While shows like All in the Family, M*A*S*H, Maude, etc. did deal with serious issues from time-to-time, the content was pretty much always family friendly — sexuality, for example, was not a topic of conversation.

This was an era when a brand-new show called The Simpsons was considered so subversive for its non-traditional depiction of the American family that it was denounced by then-President H.W. Bush.

I remember that even my father, a fairly liberal guy, thought it and similar shows like Married With Children were simply vulgar.

TV comedy is night-and-day different today.

There’s a proliferation of single camera shot shows with no laugh track, pretty much no topic is off limits (casual sex, masturbation, recreational drug use, etc.), there’s a sub-genre of “dramedy,” and the tone is more mean spirited and bitter.

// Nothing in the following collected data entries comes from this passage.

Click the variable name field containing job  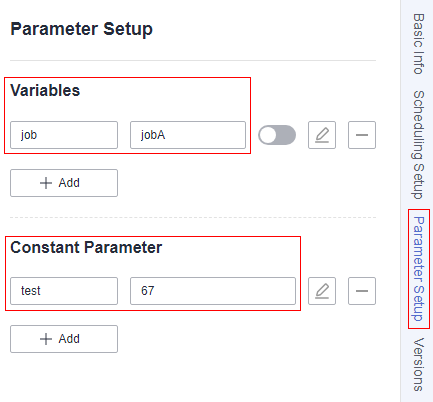(64, 135)
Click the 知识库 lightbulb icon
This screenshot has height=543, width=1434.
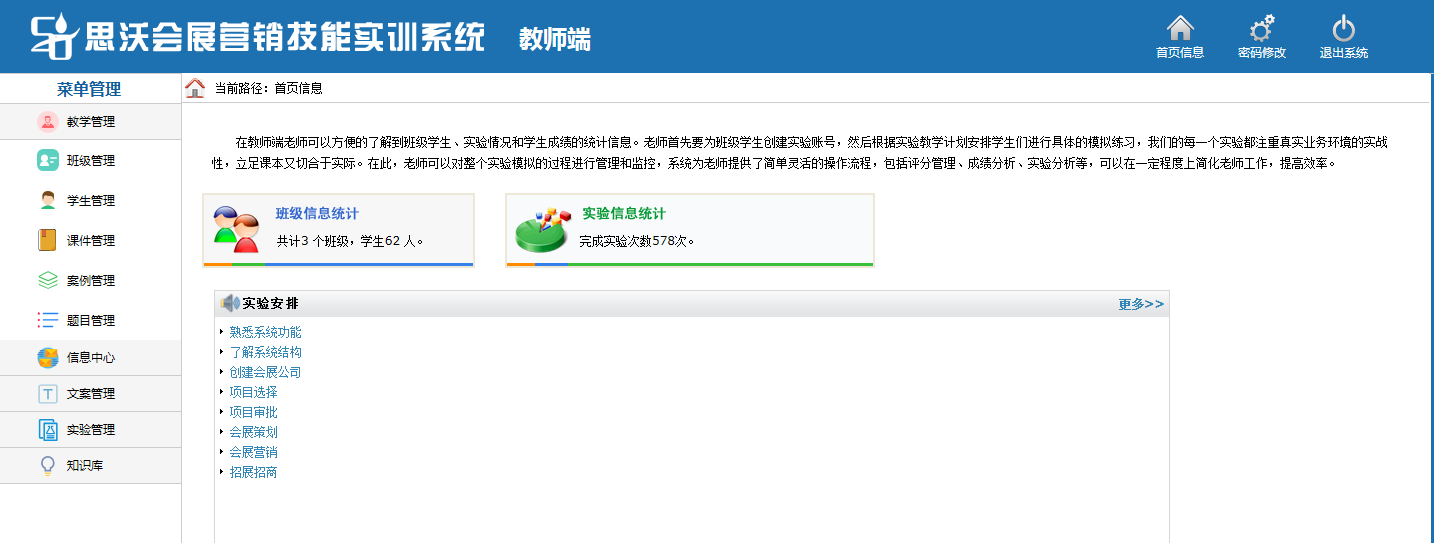(47, 465)
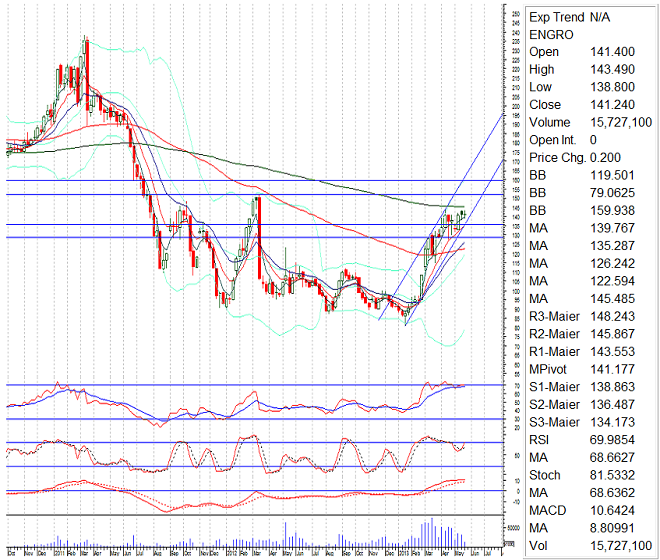This screenshot has width=660, height=560.
Task: Click the topmost blue horizontal resistance line
Action: tap(250, 180)
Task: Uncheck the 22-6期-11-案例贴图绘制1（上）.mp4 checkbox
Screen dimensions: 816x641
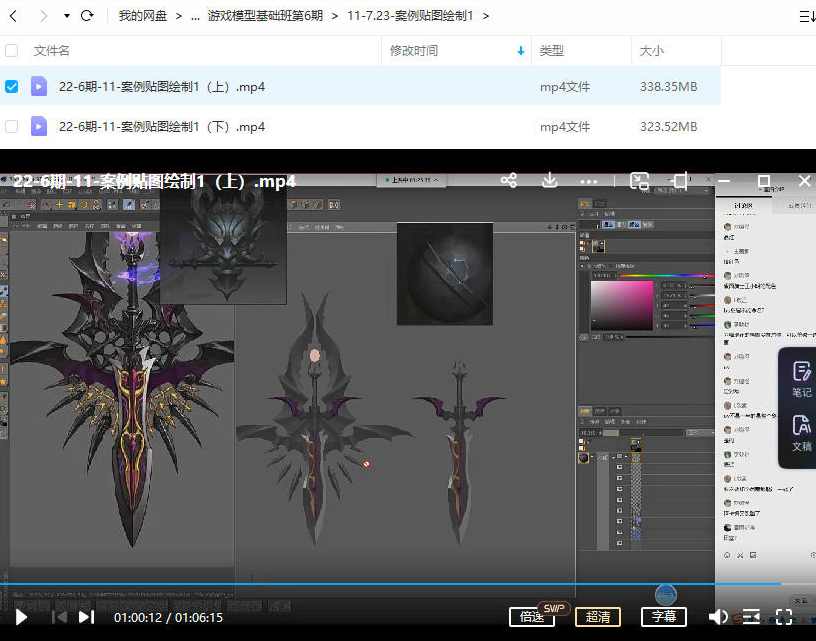Action: click(x=11, y=87)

SNL has simply not kept pace. It’s extremely rare that any of its skits cause controversy. And it’s no coincidence that when they do it almost always involves a comedian guest host known for pushing the limits, like Chris Rock. So the blame lies with the in-house writing staff.


There’s rarely anything that happens on the show that parents would disapprove of an 11 year-old watching. SNL is as family friendly as something like Home Improvement or Family Ties.

The subject matter of its sketches is even limited by this. That’s why it relies so heavily on celebrity impressions and does so many skits with the actors playing children and teenagers.

Let me put it this way: SNL rarely does anything as provocative as Seinfeld’s “The Contest” — an episode devoted to masturbation — which today seems tame because relies heavily on the use of euphemisms.

Now I’m not arguing that SNL needs to be dirtier and offensive for the sake of it, but comedy should reflect the human condition — examine and make fun of issues we all deal with in life.

What should SNL sketches look like? Something like Inside Amy Schumer. From style to content it’s a sketch comedy show made for adults. It’s wonderfully dirty and insightful.

The other major reason we all say that SNL was funnier in the past is that the format of the show and its segments remain virtually unchanged — they’ve been stale for a decade or two.

Consider Weekend Update.

The original premise of The Daily Show was a 30-minute version of it. Jon Stewart then elevated it to a whole new level. Colbert upped the ante, and John Oliver has reinvented it all over again.

It’s not that Weekend Update needs to be more political or partisan like these show, but after 40 years it’s time to innovate. There is no reason why the segment couldn’t have injected itself into the news it mocks, such as how Colbert created his own Super PAC, or called on viewers to take to social media to troll the people and organizations it lampoons, a la John Oliver.

The success of these shows is/was not just that they’re extremely funny, but they’re constantly surprising you with what they’ll do next.

And that leads to my final point — there’s just nothing unpredictable about SNL. Comedy should never be predictable.

In the rare instances when SNL has an actual comedian guest host who comes in with their own ideas, you get glimpse of how much better things could be. It’s a breath of fresh air when the opening monologue is standup comedy (rather than one of the three or four hackneyed routines: musical number, other celebrity crashes the monologue, question from the audience, etc.), or have a skit that plays out in multiple parts across an episode.

And the reason viewership is always up when comedians like Chris Rock, Louis C.K. and Zach Galifianakis is because people know they’re going to do something original.

After 40 years, it’s time to change everything.